> [Request]: Can you edit the market commentary between "The Nasdaq 100" and "all over again?", inclusive, so that "Megacap tech" becomes "large-cap technology", and give that part again?

> [Source passage]:
══════

Following a quarterly report described by one analyst as “The greatest beat of all time,” Nvidia’s market cap soared by >$200 Billion on Thursday, the largest one-day value increase of any company in American equity market history. The company’s market cap at the beginning of this year was ~$350B; at Friday’s close, it was ~$960B. The share price at $389 is nearly 4X since the October lows, up ~10,500% in the past ten years! (It traded below $3 in early 2013.)
Other “AI-involved” companies’ share prices also jumped this week.
The Nasdaq 100 futures contract had its highest weekly close in 13 months, courtesy of the enormous gains posted by AI-involved companies.
The greatest “pain trade,” as noted here last week, is suffered by portfolio managers who are underweight Megacap tech, which is soaring relative to other market sectors.
A “new era” for tech stocks – or not?
Is the FOMO frenzy over AI a function of “late-cycle” flight-to-quality driving a powerful rally in the tech sector (last year’s weakest sector) while overall market breadth deteriorates – or is this 1999 all over again?
The Euro Stoxx 50 Index of leading European stocks broke out of its narrow range to touch its 2021 All-Time Highs last week. It tumbled early this week but rallied back on Friday.
Interest rates are rising across the curve as the much-anticipated recession fails to materialize, labour markets remain tight, consumers keep spending, too-high inflation is sustained, and the market braces for Central Banks to stay higher for longer.
Markets recently priced the FOMC to pause in June and cut in July and/or September. Now markets are pricing better than a 50/50 chance of a raise in June (assuming the debt ceiling is resolved) and only one 25bps cut by December.
Markets may also be anticipating a substantial bill issuance once the debt ceiling has been raised. That issuance may drain liquidity and act as a headwind for risk assets.

══════

> [Word and element location data]:
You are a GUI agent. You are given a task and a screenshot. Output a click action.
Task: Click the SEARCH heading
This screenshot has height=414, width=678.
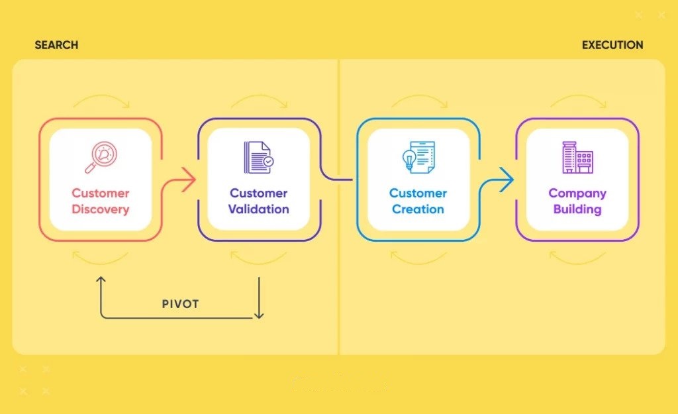click(56, 45)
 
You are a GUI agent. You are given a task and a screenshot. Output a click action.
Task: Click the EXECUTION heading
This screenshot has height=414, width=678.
click(612, 45)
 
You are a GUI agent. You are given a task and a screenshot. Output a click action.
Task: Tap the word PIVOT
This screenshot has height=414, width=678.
click(180, 304)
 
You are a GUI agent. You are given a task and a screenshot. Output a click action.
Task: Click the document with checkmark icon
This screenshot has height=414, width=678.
click(259, 158)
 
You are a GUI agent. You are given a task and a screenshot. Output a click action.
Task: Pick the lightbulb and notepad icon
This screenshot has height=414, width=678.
click(418, 158)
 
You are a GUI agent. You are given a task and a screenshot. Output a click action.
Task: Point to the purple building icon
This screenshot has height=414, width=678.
click(577, 158)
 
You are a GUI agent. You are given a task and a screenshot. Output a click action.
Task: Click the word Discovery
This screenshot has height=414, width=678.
click(101, 209)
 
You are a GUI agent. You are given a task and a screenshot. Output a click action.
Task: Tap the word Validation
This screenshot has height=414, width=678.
click(259, 209)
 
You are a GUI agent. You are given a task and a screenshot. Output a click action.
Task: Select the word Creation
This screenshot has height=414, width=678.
click(418, 209)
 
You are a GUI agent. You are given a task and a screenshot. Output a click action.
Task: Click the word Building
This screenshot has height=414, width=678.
click(577, 209)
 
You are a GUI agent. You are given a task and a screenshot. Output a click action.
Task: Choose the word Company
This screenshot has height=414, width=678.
click(577, 193)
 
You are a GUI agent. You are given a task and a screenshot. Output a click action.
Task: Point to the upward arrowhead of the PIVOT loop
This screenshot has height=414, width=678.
click(101, 280)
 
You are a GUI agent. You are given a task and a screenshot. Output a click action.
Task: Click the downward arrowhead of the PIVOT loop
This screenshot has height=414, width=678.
click(259, 315)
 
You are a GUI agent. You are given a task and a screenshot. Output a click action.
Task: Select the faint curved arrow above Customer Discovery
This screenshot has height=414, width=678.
click(101, 96)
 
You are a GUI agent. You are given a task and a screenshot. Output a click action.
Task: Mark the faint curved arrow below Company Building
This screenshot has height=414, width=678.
click(577, 262)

══════

> [Task response]:
The Nasdaq 100 futures contract had its highest weekly close in 13 months, courtesy of the enormous gains posted by AI-involved companies.
The greatest “pain trade,” as noted here last week, is suffered by portfolio managers who are underweight large-cap technology, which is soaring relative to other market sectors.
A “new era” for tech stocks – or not?
Is the FOMO frenzy over AI a function of “late-cycle” flight-to-quality driving a powerful rally in the tech sector (last year’s weakest sector) while overall market breadth deteriorates – or is this 1999 all over again?